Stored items
§ §
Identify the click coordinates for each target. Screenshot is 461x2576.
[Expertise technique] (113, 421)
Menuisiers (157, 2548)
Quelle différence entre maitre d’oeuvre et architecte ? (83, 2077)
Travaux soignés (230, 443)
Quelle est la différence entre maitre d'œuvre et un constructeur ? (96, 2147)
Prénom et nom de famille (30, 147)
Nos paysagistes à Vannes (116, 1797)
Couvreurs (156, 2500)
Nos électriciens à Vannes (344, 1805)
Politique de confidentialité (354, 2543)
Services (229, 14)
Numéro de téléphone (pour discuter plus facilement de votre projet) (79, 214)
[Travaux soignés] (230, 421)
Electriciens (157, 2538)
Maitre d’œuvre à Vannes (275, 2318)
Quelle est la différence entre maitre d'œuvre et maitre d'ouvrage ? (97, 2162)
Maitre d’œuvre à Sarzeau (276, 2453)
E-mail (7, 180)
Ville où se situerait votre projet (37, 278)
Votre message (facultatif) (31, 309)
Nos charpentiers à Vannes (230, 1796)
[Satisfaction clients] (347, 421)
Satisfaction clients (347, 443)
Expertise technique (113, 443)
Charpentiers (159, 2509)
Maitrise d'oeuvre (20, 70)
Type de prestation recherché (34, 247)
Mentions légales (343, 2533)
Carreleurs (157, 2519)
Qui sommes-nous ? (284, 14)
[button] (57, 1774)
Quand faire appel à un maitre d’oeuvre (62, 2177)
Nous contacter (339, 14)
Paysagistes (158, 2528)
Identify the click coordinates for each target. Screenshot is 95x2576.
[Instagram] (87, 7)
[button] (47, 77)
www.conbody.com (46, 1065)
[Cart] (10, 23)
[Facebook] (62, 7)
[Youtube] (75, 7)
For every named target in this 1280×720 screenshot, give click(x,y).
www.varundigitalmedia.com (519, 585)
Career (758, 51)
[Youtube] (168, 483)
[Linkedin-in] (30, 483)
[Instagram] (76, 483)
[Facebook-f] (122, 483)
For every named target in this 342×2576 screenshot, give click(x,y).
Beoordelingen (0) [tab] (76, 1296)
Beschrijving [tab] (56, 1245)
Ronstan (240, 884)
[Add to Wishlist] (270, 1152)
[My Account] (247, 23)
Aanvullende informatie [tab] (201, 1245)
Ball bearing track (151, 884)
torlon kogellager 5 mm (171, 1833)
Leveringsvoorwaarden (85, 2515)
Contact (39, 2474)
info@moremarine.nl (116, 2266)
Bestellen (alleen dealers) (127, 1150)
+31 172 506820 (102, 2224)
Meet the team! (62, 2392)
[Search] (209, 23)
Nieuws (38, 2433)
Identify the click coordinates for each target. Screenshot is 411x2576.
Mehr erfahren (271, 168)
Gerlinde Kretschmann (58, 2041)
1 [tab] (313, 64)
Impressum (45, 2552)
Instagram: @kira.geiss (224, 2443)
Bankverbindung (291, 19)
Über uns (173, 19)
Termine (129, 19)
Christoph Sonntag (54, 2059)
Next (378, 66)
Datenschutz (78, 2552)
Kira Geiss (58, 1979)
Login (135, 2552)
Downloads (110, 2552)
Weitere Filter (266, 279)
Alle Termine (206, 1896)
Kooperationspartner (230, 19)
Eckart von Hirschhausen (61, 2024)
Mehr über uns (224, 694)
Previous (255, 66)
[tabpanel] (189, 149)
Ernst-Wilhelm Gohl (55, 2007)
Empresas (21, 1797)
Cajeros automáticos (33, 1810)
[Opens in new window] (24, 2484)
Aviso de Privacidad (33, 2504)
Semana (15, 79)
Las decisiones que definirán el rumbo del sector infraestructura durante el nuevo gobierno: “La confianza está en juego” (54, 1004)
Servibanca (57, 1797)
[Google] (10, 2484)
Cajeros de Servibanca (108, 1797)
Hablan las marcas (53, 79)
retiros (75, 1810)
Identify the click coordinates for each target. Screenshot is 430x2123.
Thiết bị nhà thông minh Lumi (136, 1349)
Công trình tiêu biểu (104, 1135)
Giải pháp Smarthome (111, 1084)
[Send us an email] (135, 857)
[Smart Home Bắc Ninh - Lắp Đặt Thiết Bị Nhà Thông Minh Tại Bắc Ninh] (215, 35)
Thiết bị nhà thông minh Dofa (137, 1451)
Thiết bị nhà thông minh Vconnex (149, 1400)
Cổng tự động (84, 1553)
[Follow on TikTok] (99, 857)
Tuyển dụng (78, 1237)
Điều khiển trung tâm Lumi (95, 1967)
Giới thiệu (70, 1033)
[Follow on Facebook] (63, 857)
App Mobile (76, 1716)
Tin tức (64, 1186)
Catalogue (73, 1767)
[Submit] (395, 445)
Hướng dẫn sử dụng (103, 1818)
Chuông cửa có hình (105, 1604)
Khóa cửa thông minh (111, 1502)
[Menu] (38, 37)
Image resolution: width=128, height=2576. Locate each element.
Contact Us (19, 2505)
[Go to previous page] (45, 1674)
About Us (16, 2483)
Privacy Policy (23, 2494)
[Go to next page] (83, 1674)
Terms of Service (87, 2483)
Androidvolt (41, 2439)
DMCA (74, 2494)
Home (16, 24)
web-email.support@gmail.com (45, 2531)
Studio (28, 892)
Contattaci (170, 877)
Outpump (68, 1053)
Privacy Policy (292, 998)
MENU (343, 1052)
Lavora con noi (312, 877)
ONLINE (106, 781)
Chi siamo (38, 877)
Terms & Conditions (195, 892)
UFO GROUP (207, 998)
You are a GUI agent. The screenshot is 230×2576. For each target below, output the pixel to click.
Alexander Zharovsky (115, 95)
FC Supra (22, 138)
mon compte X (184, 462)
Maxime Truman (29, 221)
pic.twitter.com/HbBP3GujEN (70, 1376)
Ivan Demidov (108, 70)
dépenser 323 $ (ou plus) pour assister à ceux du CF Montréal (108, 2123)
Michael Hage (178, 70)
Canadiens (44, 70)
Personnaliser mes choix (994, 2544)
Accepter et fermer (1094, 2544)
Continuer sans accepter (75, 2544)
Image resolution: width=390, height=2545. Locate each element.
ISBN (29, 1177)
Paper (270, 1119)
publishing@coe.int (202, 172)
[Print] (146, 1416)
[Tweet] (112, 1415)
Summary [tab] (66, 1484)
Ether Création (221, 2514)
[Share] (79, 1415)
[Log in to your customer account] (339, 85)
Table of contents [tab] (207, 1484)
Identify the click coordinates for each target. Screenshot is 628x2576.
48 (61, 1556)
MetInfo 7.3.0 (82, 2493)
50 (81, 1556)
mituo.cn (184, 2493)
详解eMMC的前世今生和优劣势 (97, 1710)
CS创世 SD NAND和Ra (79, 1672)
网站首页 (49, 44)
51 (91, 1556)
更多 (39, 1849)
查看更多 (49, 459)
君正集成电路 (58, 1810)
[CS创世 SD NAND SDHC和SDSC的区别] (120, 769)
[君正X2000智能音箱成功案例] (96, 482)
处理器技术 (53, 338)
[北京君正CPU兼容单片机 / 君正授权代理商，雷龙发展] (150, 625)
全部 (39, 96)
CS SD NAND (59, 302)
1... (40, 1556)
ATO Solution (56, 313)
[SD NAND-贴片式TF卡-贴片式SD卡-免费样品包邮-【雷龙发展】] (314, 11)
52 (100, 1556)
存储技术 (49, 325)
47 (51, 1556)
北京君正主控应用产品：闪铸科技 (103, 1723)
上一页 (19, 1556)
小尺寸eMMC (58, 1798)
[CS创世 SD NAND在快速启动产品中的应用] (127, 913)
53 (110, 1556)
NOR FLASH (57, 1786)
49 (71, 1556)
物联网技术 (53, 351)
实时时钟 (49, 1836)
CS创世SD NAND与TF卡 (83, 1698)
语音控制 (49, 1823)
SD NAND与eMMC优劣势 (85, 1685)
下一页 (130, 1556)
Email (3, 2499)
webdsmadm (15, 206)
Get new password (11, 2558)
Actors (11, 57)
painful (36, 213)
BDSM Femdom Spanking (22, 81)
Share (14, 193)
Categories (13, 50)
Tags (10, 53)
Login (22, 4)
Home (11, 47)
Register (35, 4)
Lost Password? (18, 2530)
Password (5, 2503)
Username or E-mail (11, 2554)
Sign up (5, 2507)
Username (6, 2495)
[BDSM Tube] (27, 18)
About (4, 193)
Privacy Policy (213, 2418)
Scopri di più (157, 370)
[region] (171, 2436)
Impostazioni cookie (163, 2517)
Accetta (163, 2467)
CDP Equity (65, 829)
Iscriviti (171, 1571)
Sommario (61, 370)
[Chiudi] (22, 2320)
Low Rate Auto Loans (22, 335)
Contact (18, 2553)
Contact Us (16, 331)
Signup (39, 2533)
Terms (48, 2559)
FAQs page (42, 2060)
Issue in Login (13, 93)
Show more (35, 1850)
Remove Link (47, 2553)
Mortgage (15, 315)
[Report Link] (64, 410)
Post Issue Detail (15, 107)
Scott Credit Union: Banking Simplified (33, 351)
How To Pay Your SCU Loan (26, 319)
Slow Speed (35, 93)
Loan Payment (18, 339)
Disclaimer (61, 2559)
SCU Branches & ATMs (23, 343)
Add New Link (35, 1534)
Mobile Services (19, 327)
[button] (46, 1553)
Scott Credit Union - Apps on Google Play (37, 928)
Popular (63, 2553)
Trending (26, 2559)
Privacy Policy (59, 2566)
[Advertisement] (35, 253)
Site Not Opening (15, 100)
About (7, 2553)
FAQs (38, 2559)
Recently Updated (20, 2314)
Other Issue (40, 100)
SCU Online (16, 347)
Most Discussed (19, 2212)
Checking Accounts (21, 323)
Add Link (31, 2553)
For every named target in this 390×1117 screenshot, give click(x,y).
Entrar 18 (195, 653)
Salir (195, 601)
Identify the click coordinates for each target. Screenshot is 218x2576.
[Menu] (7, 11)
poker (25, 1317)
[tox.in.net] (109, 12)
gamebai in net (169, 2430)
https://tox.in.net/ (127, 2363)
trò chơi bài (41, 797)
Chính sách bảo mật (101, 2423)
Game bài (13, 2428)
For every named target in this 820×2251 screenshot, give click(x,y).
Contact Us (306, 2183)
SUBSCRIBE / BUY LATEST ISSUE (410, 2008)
§ §
With the first line of the records as the start and the line holding "Couvreurs (156, 2500)" as the end, please copy exactly those lines and no others.

→ **EXERCISE ANSWER**
Identify the click coordinates for each target. Screenshot is 461x2576.
[Expertise technique] (113, 421)
Menuisiers (157, 2548)
Quelle différence entre maitre d’oeuvre et architecte ? (83, 2077)
Travaux soignés (230, 443)
Quelle est la différence entre maitre d'œuvre et un constructeur ? (96, 2147)
Prénom et nom de famille (30, 147)
Nos paysagistes à Vannes (116, 1797)
Couvreurs (156, 2500)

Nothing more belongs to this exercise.